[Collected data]
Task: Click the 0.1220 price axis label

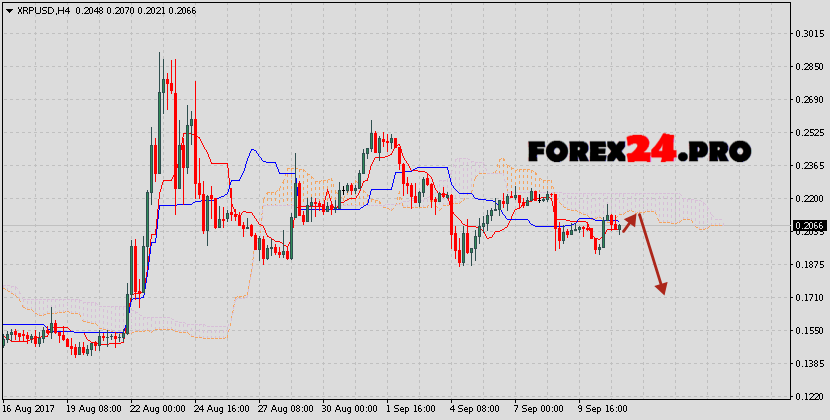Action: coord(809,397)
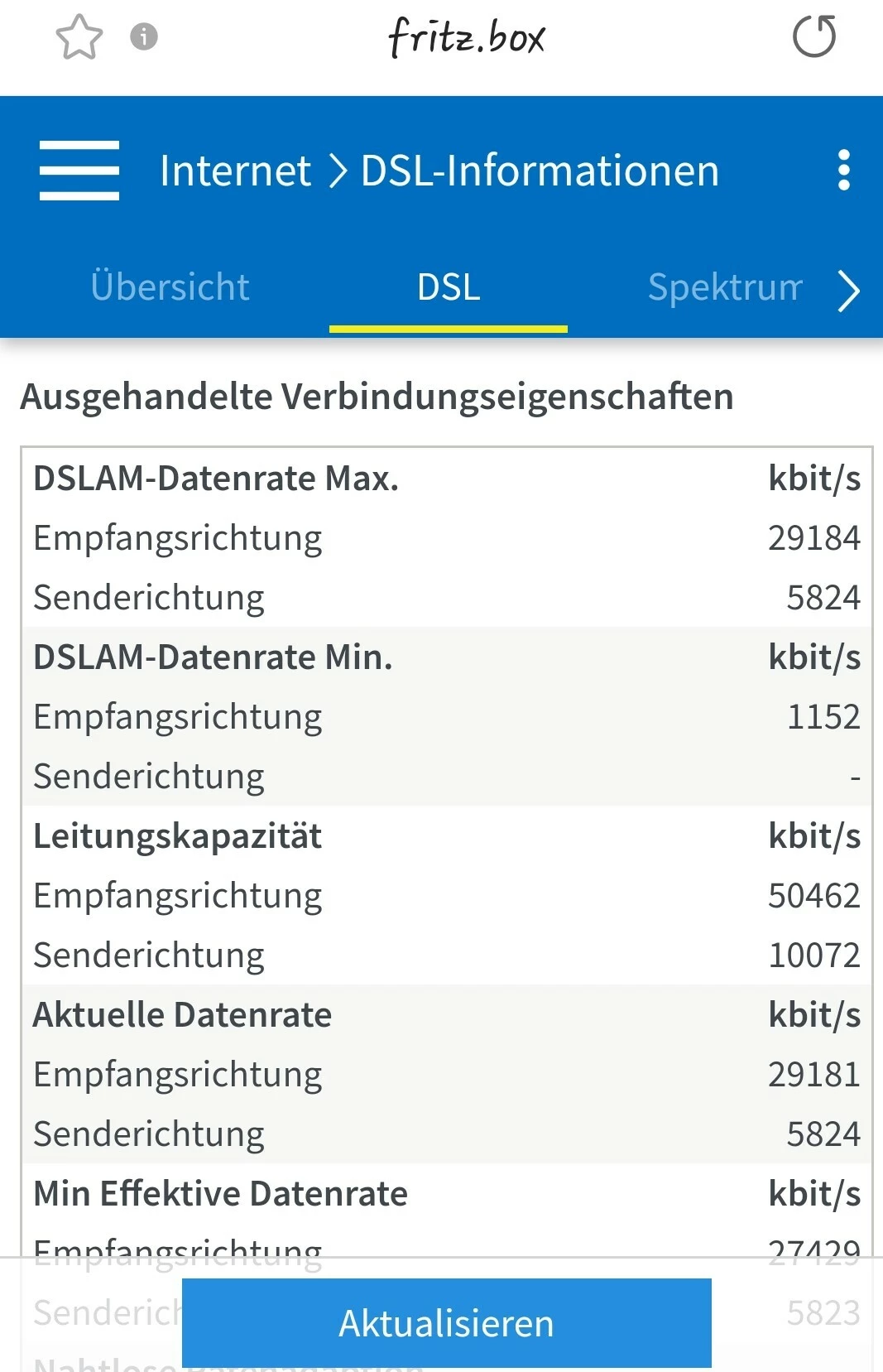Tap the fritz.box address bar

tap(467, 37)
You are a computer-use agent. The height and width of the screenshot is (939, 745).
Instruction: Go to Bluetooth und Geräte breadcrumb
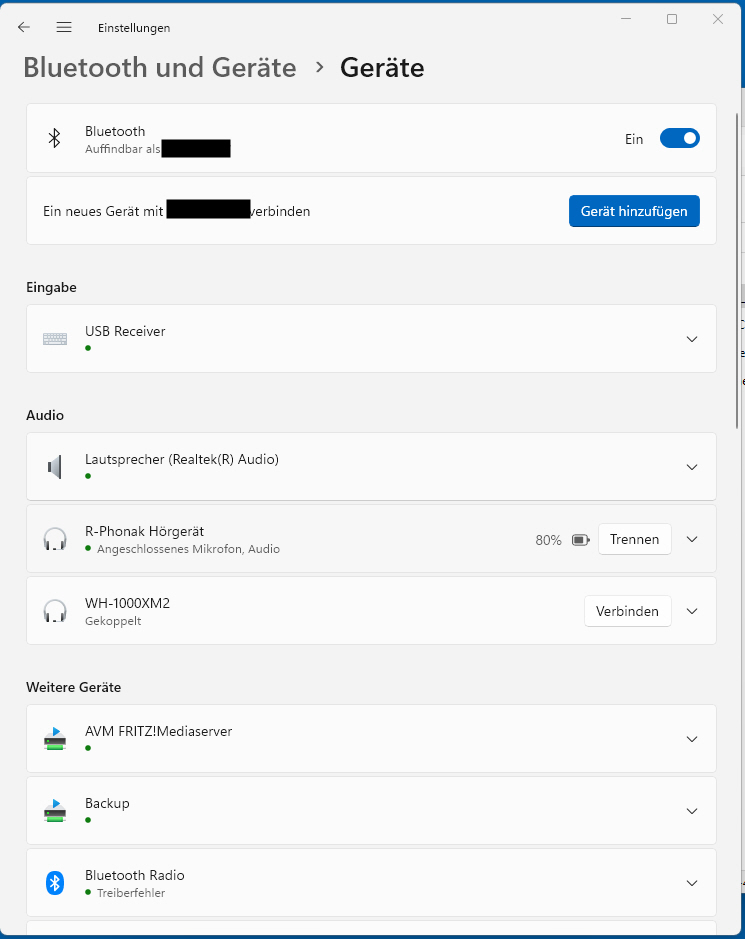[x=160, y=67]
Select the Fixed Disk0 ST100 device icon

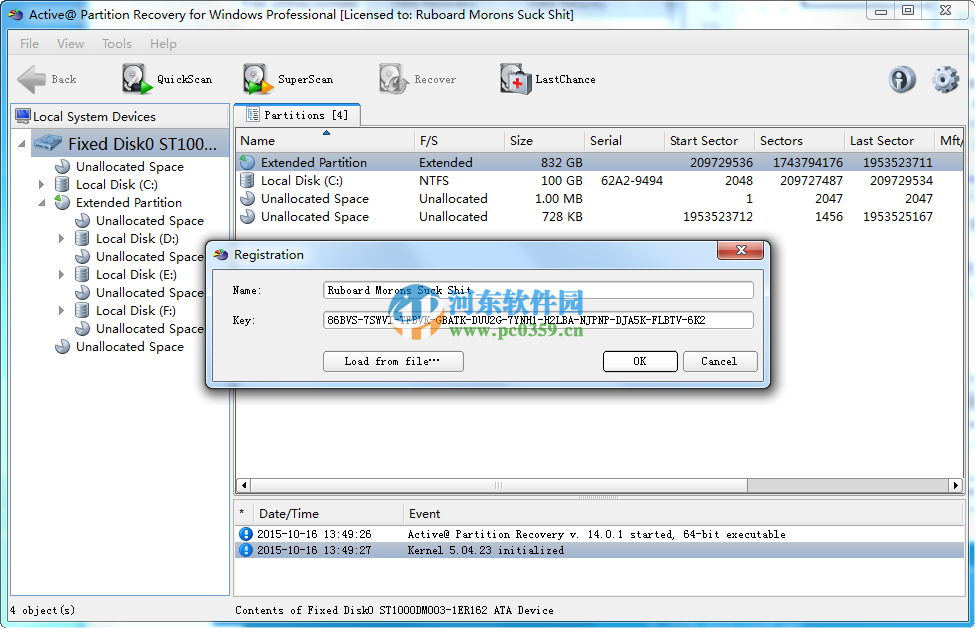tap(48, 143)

# Work instructions
Retype each line of the records exactly as it reads; no pictures belong in the copy.

# Output below
Task: Click the 0.1220 price axis label

Action: coord(809,397)
Tap the fritz.box address bar

tap(467, 37)
You are a computer-use agent. The height and width of the screenshot is (939, 745).
Instruction: Go to Bluetooth und Geräte breadcrumb
[x=160, y=67]
Select the Fixed Disk0 ST100 device icon

tap(48, 143)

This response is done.